Given instruction
Pick out every line below that contains the word "pixels" and copy each one. Case matters, so count only matches with the same capitalization.
══════════════════════════════
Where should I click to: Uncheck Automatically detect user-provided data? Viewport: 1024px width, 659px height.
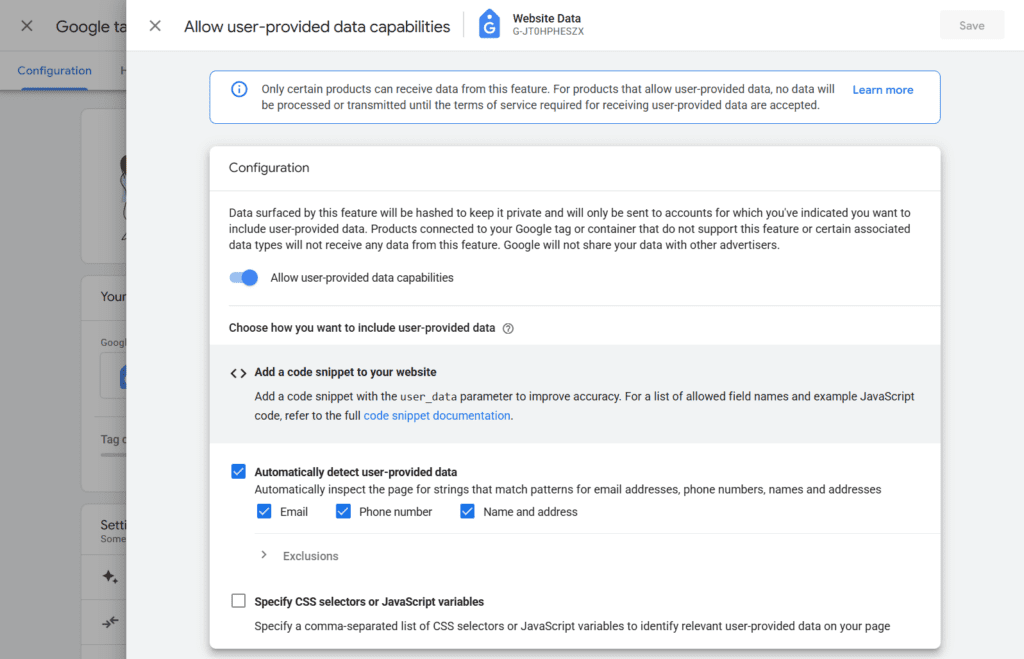[238, 472]
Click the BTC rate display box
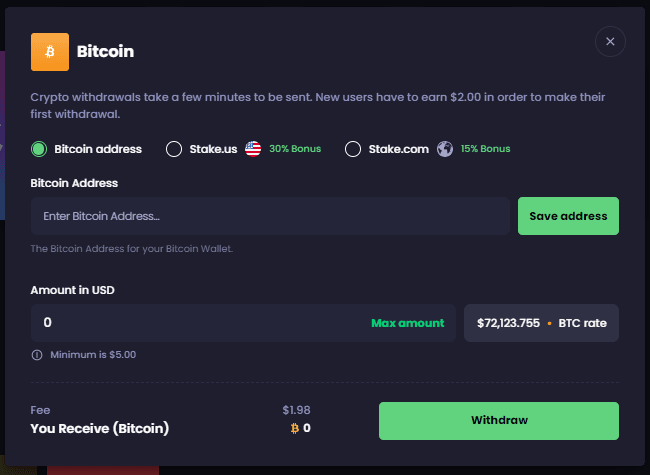This screenshot has height=475, width=650. coord(541,323)

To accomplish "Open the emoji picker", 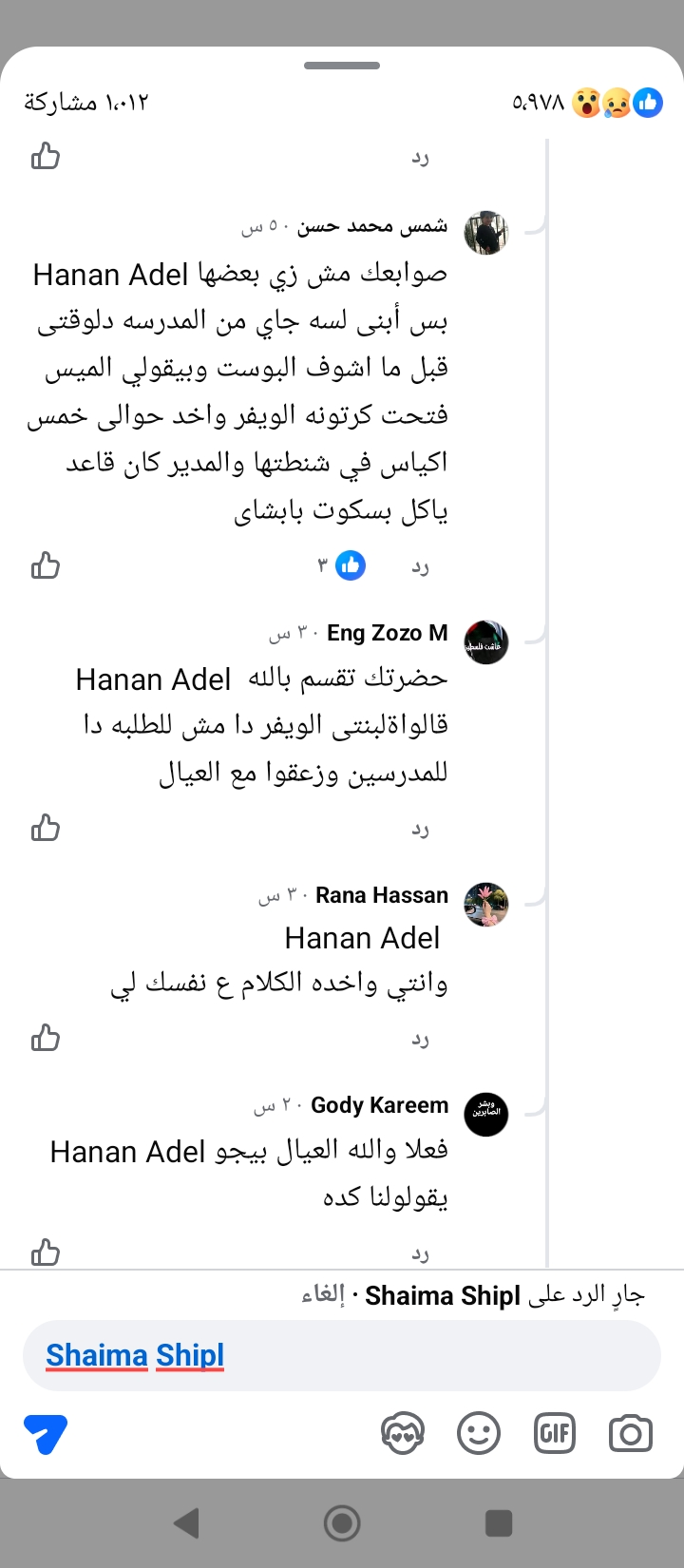I will click(x=479, y=1433).
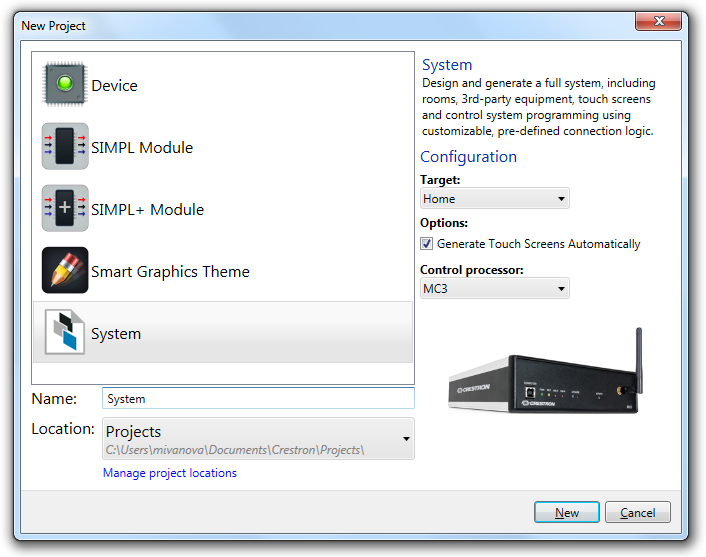Click the System project icon
Image resolution: width=706 pixels, height=557 pixels.
(65, 332)
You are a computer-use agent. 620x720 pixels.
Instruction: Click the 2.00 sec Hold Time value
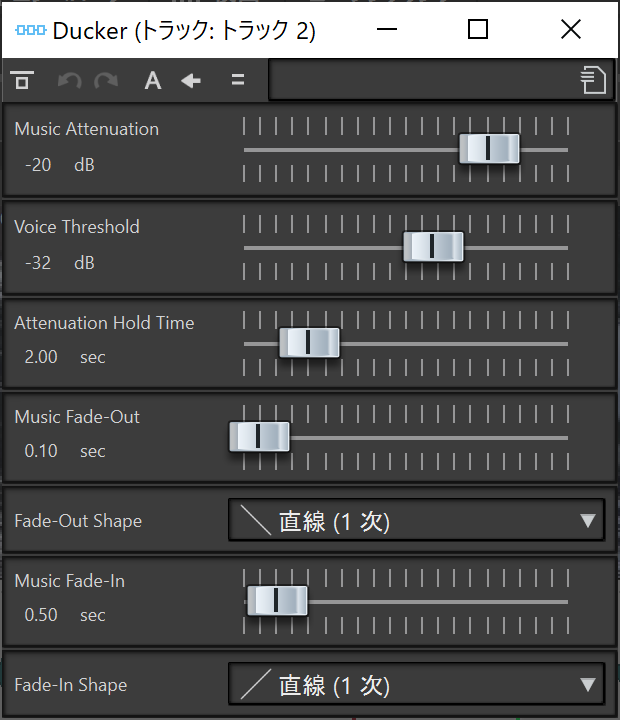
══════════════════════════════
Output of the task
Image resolution: width=706 pixels, height=557 pixels.
You are a computer-use agent. 620x720 pixels.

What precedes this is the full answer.